> [Yazılı talep]: Aşağıdaki verilerin "만 12세 어린이가 꼭 알아야 하는" içeren satırla açılıp "청소년의 알코올 섭취에 관해 우리가 알아야 할 점 (66, 414)" içeren satırla kapanan kısmını, boş satırları atlayarak bir Markdown tablosuna dönüştürün. Tabloda "Sıra" sütununa sıra numarasını, "Satır" sütununa satırın kendisini yazın.

▬▬▬▬▬▬▬▬▬▬

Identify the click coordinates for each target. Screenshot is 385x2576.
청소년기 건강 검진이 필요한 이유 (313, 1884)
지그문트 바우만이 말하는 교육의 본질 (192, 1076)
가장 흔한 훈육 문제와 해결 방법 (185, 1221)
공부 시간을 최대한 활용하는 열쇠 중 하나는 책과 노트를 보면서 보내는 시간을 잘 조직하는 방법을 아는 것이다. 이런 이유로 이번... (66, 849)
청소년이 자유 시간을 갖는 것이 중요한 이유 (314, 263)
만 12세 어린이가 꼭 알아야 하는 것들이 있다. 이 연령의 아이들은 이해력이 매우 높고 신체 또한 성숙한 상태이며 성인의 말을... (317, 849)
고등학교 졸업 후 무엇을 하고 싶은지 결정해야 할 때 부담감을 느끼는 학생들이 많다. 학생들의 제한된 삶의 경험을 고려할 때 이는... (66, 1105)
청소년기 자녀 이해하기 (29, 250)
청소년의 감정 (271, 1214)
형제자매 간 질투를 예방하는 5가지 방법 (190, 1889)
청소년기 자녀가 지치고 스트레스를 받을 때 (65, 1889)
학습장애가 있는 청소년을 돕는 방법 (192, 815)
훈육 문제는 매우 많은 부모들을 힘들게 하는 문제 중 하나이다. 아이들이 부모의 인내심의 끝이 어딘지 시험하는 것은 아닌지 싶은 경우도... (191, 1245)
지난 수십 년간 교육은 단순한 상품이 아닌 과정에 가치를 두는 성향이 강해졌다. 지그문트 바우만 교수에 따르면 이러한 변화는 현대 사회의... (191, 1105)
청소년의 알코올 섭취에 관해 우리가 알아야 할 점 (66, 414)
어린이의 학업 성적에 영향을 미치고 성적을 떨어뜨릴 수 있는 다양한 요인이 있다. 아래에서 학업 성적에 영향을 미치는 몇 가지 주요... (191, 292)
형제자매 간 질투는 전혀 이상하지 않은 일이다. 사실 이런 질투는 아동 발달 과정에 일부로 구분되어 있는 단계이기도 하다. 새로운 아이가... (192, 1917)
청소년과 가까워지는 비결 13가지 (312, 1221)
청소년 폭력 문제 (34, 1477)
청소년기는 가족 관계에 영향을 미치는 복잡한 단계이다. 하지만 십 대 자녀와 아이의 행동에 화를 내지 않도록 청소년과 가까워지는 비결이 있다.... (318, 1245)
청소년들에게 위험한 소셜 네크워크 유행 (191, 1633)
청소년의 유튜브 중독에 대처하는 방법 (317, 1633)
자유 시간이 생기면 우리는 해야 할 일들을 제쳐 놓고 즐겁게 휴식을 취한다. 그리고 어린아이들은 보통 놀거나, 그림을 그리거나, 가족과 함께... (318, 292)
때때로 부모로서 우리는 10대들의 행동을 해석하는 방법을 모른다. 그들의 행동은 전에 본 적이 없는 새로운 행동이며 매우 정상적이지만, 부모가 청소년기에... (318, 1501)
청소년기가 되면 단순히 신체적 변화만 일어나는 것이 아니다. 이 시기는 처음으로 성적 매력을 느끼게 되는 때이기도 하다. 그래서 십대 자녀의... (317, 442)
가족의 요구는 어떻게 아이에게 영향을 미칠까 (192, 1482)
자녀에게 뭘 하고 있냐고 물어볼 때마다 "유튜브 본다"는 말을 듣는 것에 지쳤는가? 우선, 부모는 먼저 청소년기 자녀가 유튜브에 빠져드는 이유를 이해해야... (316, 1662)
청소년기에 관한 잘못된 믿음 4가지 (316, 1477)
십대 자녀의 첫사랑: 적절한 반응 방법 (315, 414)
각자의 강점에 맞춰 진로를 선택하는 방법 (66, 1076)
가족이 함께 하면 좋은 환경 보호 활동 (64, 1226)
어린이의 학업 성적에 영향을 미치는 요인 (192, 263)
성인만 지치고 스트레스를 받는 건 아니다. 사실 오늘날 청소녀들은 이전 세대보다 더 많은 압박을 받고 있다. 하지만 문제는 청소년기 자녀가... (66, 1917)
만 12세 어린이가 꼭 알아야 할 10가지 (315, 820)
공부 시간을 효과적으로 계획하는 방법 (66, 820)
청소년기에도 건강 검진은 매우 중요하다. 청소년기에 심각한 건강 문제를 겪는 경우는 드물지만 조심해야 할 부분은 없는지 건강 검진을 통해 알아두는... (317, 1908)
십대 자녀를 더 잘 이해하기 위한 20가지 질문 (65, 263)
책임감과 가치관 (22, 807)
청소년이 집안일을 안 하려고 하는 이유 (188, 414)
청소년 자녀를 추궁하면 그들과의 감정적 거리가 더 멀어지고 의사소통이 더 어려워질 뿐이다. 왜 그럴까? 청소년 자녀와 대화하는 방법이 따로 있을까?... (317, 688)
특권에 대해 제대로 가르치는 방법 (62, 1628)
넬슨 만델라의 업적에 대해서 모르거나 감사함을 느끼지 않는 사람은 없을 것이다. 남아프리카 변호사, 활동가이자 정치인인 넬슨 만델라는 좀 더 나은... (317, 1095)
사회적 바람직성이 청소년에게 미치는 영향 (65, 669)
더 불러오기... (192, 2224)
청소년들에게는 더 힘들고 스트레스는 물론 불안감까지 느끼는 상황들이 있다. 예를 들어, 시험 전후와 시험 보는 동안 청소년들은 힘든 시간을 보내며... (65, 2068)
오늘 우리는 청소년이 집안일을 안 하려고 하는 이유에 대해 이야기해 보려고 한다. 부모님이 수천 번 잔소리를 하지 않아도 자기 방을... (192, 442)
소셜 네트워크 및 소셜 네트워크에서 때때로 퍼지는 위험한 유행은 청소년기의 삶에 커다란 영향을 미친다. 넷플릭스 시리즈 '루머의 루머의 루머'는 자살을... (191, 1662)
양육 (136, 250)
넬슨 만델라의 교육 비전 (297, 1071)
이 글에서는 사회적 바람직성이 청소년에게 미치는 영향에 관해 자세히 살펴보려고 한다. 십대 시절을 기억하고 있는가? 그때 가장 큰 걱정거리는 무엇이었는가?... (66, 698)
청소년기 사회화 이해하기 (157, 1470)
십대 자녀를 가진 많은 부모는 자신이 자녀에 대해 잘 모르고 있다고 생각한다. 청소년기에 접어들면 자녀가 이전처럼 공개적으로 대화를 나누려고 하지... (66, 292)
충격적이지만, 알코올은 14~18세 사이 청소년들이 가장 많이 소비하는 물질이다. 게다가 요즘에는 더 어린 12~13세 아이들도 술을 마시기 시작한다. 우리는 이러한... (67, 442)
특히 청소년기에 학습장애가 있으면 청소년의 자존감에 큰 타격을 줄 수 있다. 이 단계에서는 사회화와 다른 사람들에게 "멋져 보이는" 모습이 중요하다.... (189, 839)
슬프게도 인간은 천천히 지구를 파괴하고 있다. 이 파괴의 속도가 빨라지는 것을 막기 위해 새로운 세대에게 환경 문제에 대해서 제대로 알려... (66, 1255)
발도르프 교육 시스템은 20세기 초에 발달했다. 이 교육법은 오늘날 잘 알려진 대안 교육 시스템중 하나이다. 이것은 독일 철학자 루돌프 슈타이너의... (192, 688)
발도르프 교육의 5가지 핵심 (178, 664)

▬▬▬▬▬▬▬▬▬▬

> [Görev çözümü]:
| Sıra | Satır |
|---|---|
| 1 | 만 12세 어린이가 꼭 알아야 하는 것들이 있다. 이 연령의 아이들은 이해력이 매우 높고 신체 또한 성숙한 상태이며 성인의 말을... (317, 849) |
| 2 | 고등학교 졸업 후 무엇을 하고 싶은지 결정해야 할 때 부담감을 느끼는 학생들이 많다. 학생들의 제한된 삶의 경험을 고려할 때 이는... (66, 1105) |
| 3 | 청소년기 자녀 이해하기 (29, 250) |
| 4 | 청소년의 감정 (271, 1214) |
| 5 | 형제자매 간 질투를 예방하는 5가지 방법 (190, 1889) |
| 6 | 청소년기 자녀가 지치고 스트레스를 받을 때 (65, 1889) |
| 7 | 학습장애가 있는 청소년을 돕는 방법 (192, 815) |
| 8 | 훈육 문제는 매우 많은 부모들을 힘들게 하는 문제 중 하나이다. 아이들이 부모의 인내심의 끝이 어딘지 시험하는 것은 아닌지 싶은 경우도... (191, 1245) |
| 9 | 지난 수십 년간 교육은 단순한 상품이 아닌 과정에 가치를 두는 성향이 강해졌다. 지그문트 바우만 교수에 따르면 이러한 변화는 현대 사회의... (191, 1105) |
| 10 | 청소년의 알코올 섭취에 관해 우리가 알아야 할 점 (66, 414) |